Assignment: Every record here needs to be retyped exactly.

#####

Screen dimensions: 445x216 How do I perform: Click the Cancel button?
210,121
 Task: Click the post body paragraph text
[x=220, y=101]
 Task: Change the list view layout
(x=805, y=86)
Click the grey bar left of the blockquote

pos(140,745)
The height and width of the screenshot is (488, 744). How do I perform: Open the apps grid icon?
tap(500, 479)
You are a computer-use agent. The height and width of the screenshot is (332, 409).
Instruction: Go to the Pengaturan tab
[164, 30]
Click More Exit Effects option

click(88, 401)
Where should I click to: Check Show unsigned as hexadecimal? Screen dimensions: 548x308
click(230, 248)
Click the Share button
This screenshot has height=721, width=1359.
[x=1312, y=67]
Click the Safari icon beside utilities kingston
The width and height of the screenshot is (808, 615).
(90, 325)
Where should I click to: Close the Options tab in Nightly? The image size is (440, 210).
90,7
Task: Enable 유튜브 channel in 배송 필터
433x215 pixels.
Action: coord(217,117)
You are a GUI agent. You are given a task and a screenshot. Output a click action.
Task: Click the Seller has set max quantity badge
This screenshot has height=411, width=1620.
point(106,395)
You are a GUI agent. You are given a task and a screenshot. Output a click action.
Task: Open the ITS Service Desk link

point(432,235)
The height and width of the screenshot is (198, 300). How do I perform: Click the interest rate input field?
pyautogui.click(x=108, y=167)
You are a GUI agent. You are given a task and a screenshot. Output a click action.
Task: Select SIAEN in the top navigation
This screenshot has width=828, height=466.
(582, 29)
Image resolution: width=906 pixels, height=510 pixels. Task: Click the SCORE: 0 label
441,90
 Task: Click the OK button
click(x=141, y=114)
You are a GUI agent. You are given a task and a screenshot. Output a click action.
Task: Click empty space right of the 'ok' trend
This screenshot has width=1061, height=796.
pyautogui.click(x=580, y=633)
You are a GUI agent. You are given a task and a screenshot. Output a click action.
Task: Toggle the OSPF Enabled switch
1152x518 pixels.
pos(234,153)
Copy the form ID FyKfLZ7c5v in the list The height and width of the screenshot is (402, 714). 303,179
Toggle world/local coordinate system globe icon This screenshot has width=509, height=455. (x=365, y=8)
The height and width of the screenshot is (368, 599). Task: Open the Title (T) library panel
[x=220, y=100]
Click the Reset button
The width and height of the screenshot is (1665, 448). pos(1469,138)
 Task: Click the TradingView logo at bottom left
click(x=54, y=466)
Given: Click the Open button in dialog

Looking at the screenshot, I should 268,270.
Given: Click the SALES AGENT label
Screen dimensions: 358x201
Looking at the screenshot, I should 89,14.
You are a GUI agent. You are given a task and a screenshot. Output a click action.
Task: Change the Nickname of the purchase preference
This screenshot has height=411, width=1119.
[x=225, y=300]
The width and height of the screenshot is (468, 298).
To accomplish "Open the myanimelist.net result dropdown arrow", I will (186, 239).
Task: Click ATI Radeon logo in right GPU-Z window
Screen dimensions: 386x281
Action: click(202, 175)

#####

Output for this exercise:
Screen dimensions: 445x216 How do I perform: Click the Cancel button?
210,121
 Task: Click the post body paragraph text
[x=220, y=101]
 Task: Change the list view layout
(x=805, y=86)
Click the grey bar left of the blockquote

pos(140,745)
The height and width of the screenshot is (488, 744). How do I perform: Open the apps grid icon?
tap(500, 479)
You are a computer-use agent. The height and width of the screenshot is (332, 409).
Instruction: Go to the Pengaturan tab
[164, 30]
Click More Exit Effects option

click(88, 401)
Where should I click to: Check Show unsigned as hexadecimal? Screen dimensions: 548x308
click(230, 248)
Click the Share button
This screenshot has height=721, width=1359.
[x=1312, y=67]
Click the Safari icon beside utilities kingston
The width and height of the screenshot is (808, 615).
(90, 325)
Where should I click to: Close the Options tab in Nightly? The image size is (440, 210).
90,7
Task: Enable 유튜브 channel in 배송 필터
433x215 pixels.
Action: coord(217,117)
You are a GUI agent. You are given a task and a screenshot. Output a click action.
Task: Click the Seller has set max quantity badge
This screenshot has height=411, width=1620.
point(106,395)
You are a GUI agent. You are given a task and a screenshot. Output a click action.
Task: Open the ITS Service Desk link

point(432,235)
The height and width of the screenshot is (198, 300). How do I perform: Click the interest rate input field?
pyautogui.click(x=108, y=167)
You are a GUI agent. You are given a task and a screenshot. Output a click action.
Task: Select SIAEN in the top navigation
This screenshot has width=828, height=466.
(582, 29)
Image resolution: width=906 pixels, height=510 pixels. Task: Click the SCORE: 0 label
441,90
 Task: Click the OK button
click(x=141, y=114)
You are a GUI agent. You are given a task and a screenshot. Output a click action.
Task: Click empty space right of the 'ok' trend
This screenshot has width=1061, height=796.
pyautogui.click(x=580, y=633)
You are a GUI agent. You are given a task and a screenshot. Output a click action.
Task: Toggle the OSPF Enabled switch
1152x518 pixels.
pos(234,153)
Copy the form ID FyKfLZ7c5v in the list The height and width of the screenshot is (402, 714). 303,179
Toggle world/local coordinate system globe icon This screenshot has width=509, height=455. (x=365, y=8)
The height and width of the screenshot is (368, 599). Task: Open the Title (T) library panel
[x=220, y=100]
Click the Reset button
The width and height of the screenshot is (1665, 448). pos(1469,138)
 Task: Click the TradingView logo at bottom left
click(x=54, y=466)
Given: Click the Open button in dialog

Looking at the screenshot, I should 268,270.
Given: Click the SALES AGENT label
Screen dimensions: 358x201
Looking at the screenshot, I should 89,14.
You are a GUI agent. You are given a task and a screenshot. Output a click action.
Task: Change the Nickname of the purchase preference
This screenshot has height=411, width=1119.
[x=225, y=300]
The width and height of the screenshot is (468, 298).
To accomplish "Open the myanimelist.net result dropdown arrow", I will (186, 239).
Task: Click ATI Radeon logo in right GPU-Z window
Screen dimensions: 386x281
Action: click(202, 175)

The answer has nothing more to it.